* Exercice court *
Selon l'extrait sur la crise politique italienne, quel score certains sondages d'intention de vote accordaient-ils à la Ligue ?

* Extrait *
######
Populisme à l’italienne: retour sur un échec edit

20 septembre 2019

La crise politique italienne est allée rapidement vers une solution. Elle avait été déclenchée, au début du mois d’août, par la volonté de Matteo Salvini de sortir du gouvernement de coalition avec le Mouvement 5 Étoiles et d’obtenir du président de la République la dissolution du Parlement et des nouvelles élections à l’automne.

Salvini a été poussé à prendre ce risque par le résultat des élections européennes, qui avaient assigné à la Ligue le double des suffrages obtenus aux élections politique de 2018, et sans doute encore plus par les derniers sondages d’intention de vote qui donnaient à la Ligue, dans certains parmi eux, un score proche du 40%, ce qui, avec un accord avec le parti d’extrême droite Fratelli d’Italia, lui aurait donné sans doute la majorité absolue des sièges au Parlement.
######
* Données fournies *
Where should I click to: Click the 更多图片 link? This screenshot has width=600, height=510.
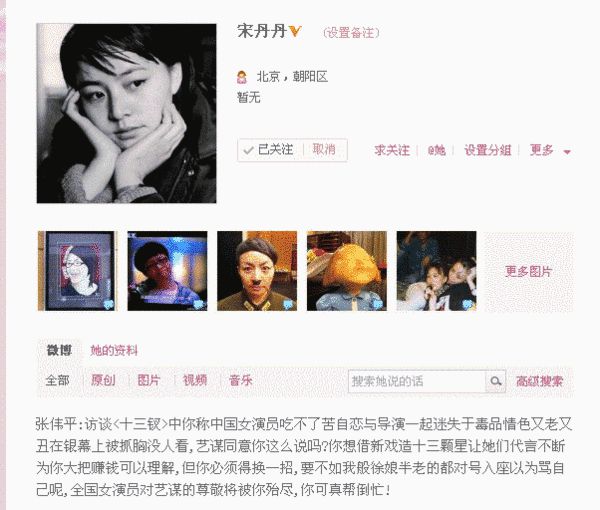(x=528, y=272)
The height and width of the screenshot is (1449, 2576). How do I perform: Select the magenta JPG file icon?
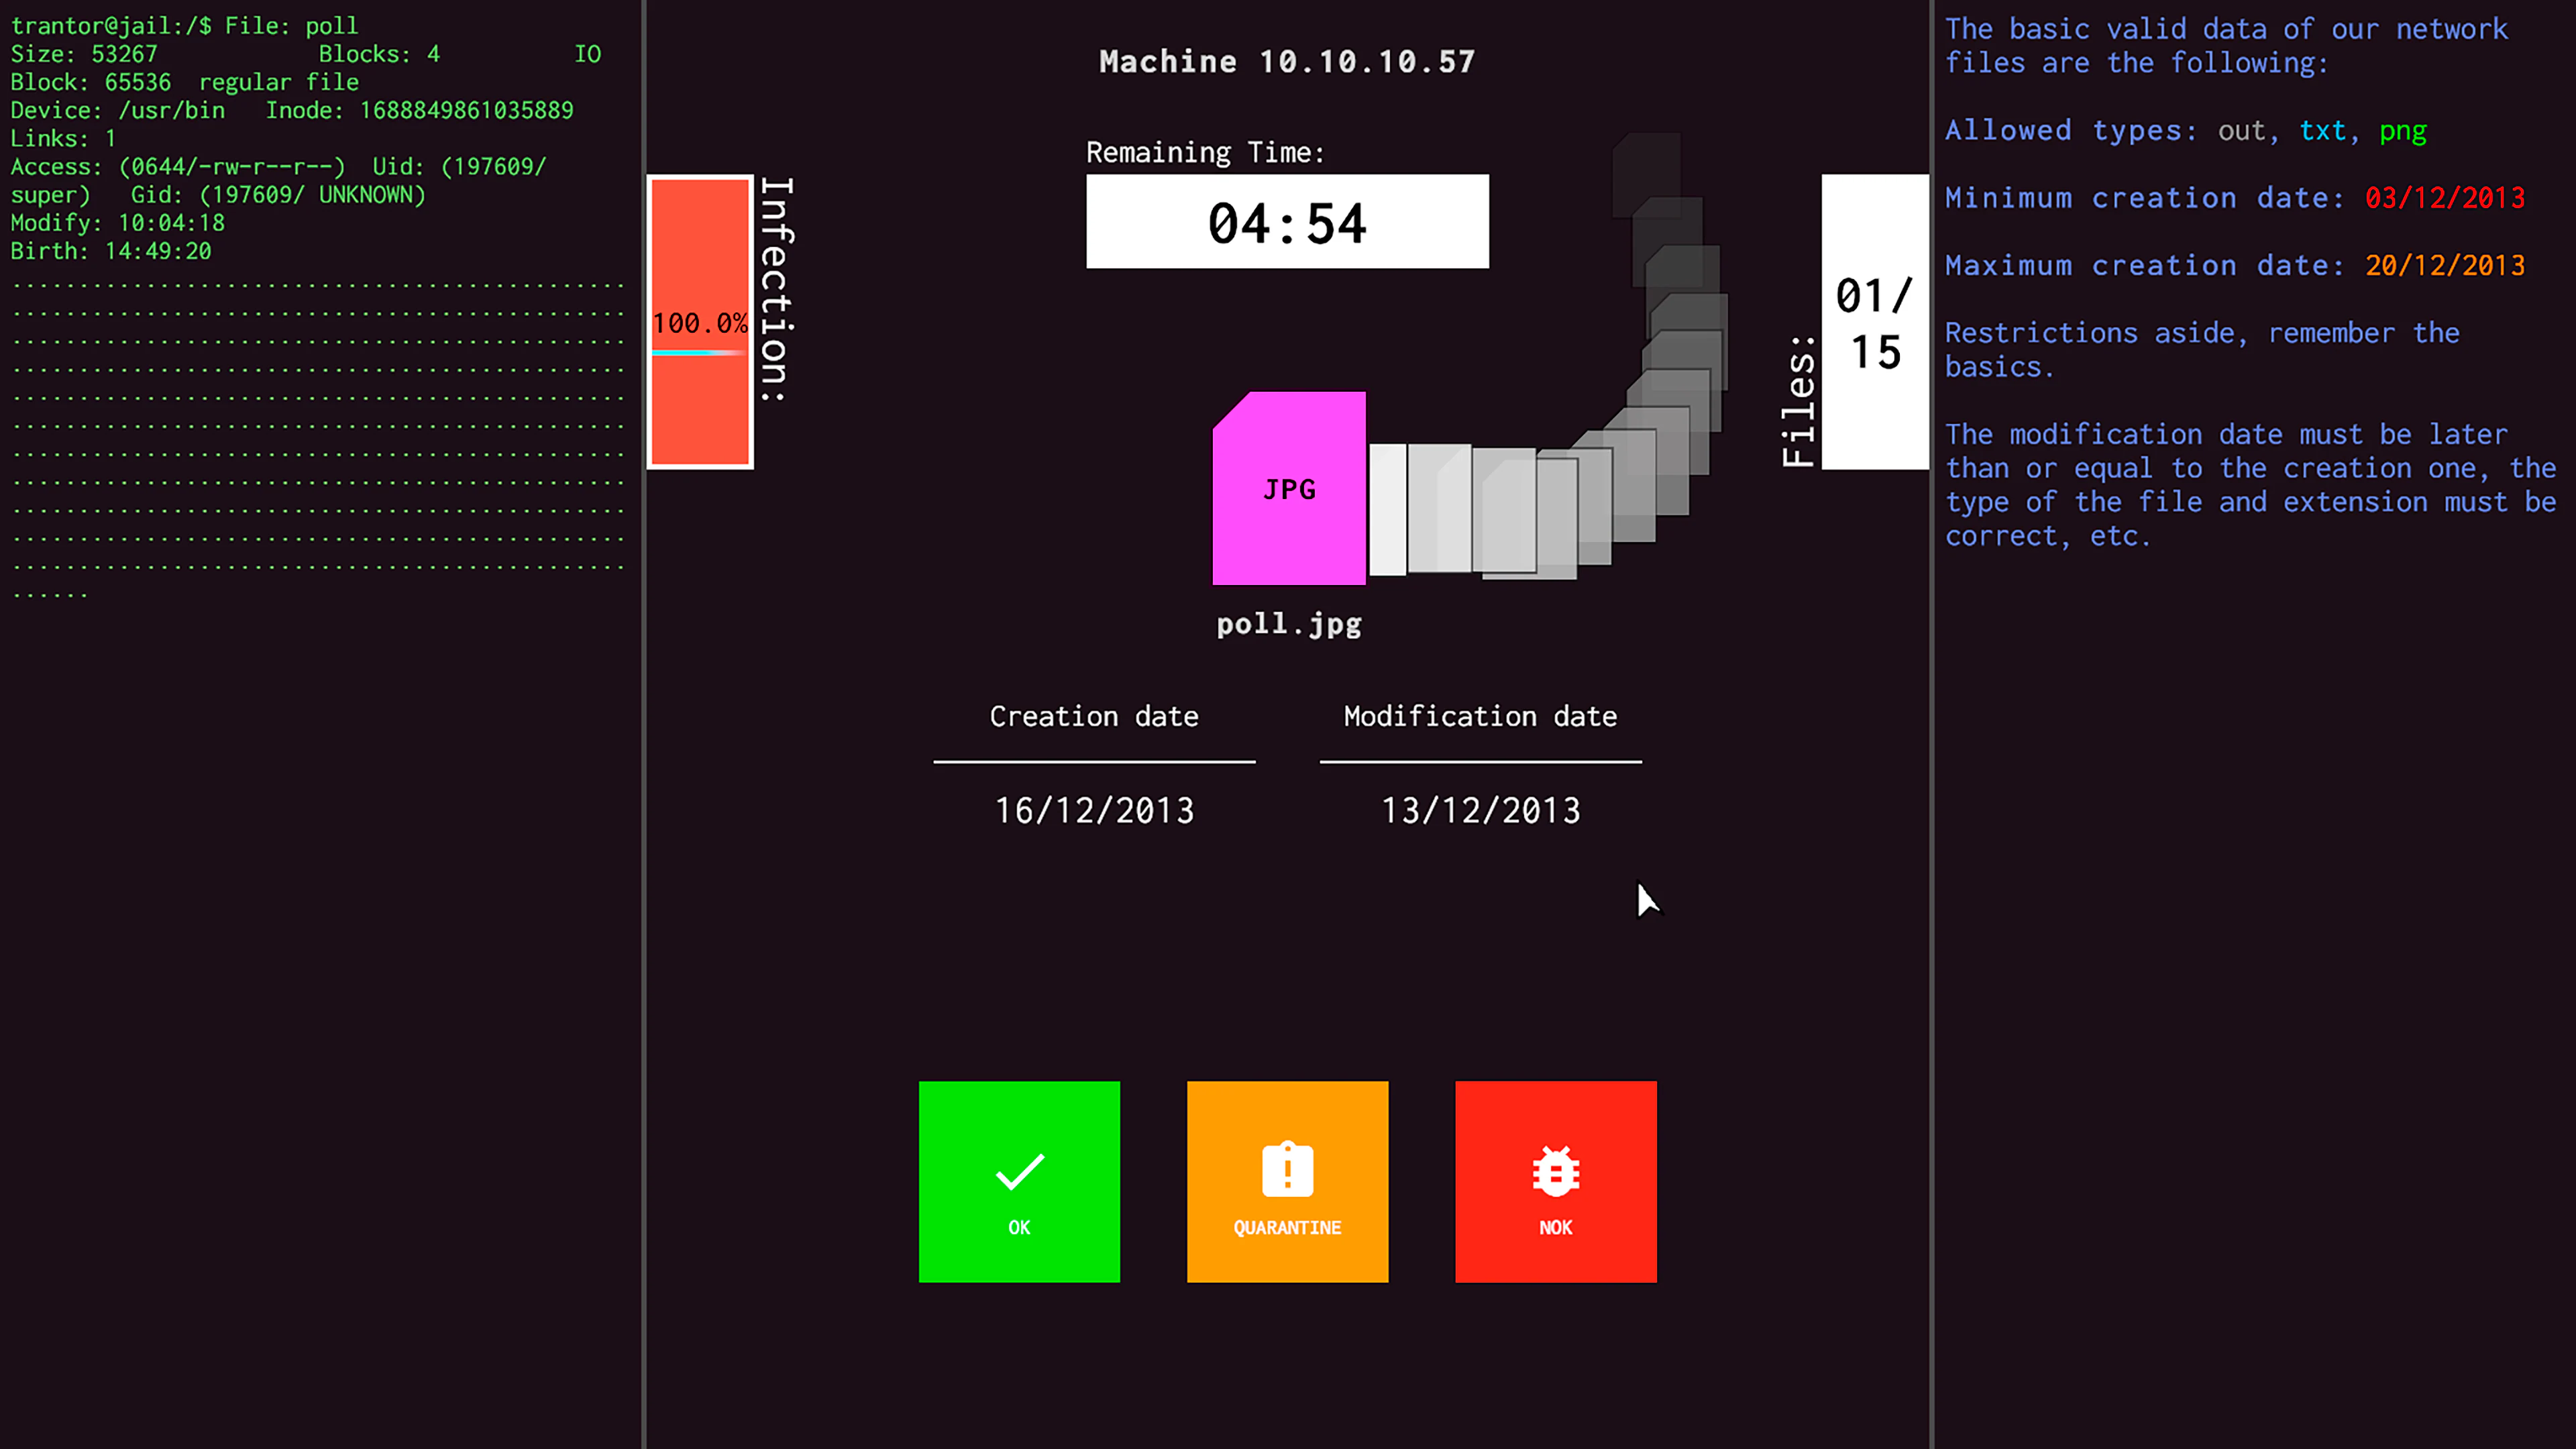[1288, 490]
######
* Corrigé *
Un score proche de 40 %.